Using energy benchmarking tools from the U.S. Environmental Protection Agency, 33 high school and college interns for Go Green's summer internship program spent the last season examining the energy usage for over 1.7 million square feet of city and school district buildings.
Recommendations in the report based on their findings could save local taxpayers more than $1.6 million in energy costs each year and reduce the community's greenhouse gas emissions by over 3,000 metric tons.
"This was a workforce development program, and our interns now have a marketable skill to add to their resume," said Jill Buck, Go Green Initiative founder and CEO. "They learned how to use the U.S.'s industry-standard energy benchmarking tool, and could go right to work helping commercial real estate comply with California's mandatory energy benchmarking regulations."
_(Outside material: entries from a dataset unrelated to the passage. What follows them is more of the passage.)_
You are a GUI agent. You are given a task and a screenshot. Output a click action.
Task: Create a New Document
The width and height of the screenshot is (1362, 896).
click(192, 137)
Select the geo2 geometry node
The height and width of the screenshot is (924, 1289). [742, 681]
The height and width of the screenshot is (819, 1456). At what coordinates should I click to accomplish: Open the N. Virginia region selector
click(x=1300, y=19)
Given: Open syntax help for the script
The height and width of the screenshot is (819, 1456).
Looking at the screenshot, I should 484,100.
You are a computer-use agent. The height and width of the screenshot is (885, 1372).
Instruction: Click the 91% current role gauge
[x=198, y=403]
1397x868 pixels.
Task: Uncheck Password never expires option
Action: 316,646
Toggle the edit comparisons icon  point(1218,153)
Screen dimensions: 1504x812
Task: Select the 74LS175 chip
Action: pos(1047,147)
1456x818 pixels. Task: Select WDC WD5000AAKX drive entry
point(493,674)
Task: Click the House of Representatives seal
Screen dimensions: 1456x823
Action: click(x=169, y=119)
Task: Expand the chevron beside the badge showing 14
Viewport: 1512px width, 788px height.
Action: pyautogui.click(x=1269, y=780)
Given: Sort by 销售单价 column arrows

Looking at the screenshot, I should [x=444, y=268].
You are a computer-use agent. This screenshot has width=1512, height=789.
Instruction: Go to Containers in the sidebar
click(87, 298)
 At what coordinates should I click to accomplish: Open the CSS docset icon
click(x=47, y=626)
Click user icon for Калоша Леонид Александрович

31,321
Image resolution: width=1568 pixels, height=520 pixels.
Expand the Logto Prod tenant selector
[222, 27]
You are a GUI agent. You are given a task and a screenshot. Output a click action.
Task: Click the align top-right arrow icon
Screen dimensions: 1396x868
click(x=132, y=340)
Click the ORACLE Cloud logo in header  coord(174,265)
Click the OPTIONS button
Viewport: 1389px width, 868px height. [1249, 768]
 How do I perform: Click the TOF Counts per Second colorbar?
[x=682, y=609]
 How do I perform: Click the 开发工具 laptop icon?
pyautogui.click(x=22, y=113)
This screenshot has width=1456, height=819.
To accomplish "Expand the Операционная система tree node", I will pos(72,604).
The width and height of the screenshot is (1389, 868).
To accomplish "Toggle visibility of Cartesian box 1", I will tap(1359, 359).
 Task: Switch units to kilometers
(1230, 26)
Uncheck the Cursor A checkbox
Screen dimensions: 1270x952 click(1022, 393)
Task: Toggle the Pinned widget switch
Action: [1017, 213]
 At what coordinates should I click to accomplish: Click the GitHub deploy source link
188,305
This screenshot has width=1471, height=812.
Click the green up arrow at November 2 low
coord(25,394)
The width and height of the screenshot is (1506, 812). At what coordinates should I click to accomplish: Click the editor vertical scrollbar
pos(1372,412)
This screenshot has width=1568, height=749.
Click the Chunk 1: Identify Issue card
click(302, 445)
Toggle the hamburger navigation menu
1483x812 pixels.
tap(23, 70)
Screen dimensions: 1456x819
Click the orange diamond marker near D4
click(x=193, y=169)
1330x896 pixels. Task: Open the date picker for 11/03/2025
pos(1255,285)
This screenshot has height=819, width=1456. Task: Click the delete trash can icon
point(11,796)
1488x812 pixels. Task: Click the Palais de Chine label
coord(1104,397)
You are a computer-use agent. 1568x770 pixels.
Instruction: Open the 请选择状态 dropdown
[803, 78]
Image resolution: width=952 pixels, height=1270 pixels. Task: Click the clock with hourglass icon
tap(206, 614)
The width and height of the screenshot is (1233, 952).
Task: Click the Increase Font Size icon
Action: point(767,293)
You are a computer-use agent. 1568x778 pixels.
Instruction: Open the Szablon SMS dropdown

All 15 PUSD campuses are eligible and have been encouraged to apply for Energy Star certification, but three of them -- Hearst, Lydiksen and Walnut Grove elementary schools -- stood out with their perfect scores, according to the report.
However, 96-year-old Amador Valley High School was determined to be the least energy-efficient campus; an energy management system at each school and the addition of a sustainability director to help reduce energy use and costs for the entire district were recommended.
An energy audit of the PUSD headquarters on Bernal Avenue and developing short term site-specific goals were also suggested.
Similar recommendations were also made for buildings owned by the city of Pleasanton; the report found that the Dolores Bengtson Aquatic Center and the Callippe Preserve Golf Course clubhouse "have the highest site (energy use intensity) of all city facilities" and use more energy than the national median for similar property types and purposes, making them "the most inefficient buildings and therefore the most expensive to power" for the city.
Factors such as "the energy-intensive water pump in the golf course or meters being linked to adjacent facilities" could explain the "abnormally high" energy use, but whether that's accurate is still uncertain.
"We do not have enough information to formally conclude the causes of these EUIs, but we strongly encourage the city to further explore and investigate by energy auditing the facilities in question," the report stated.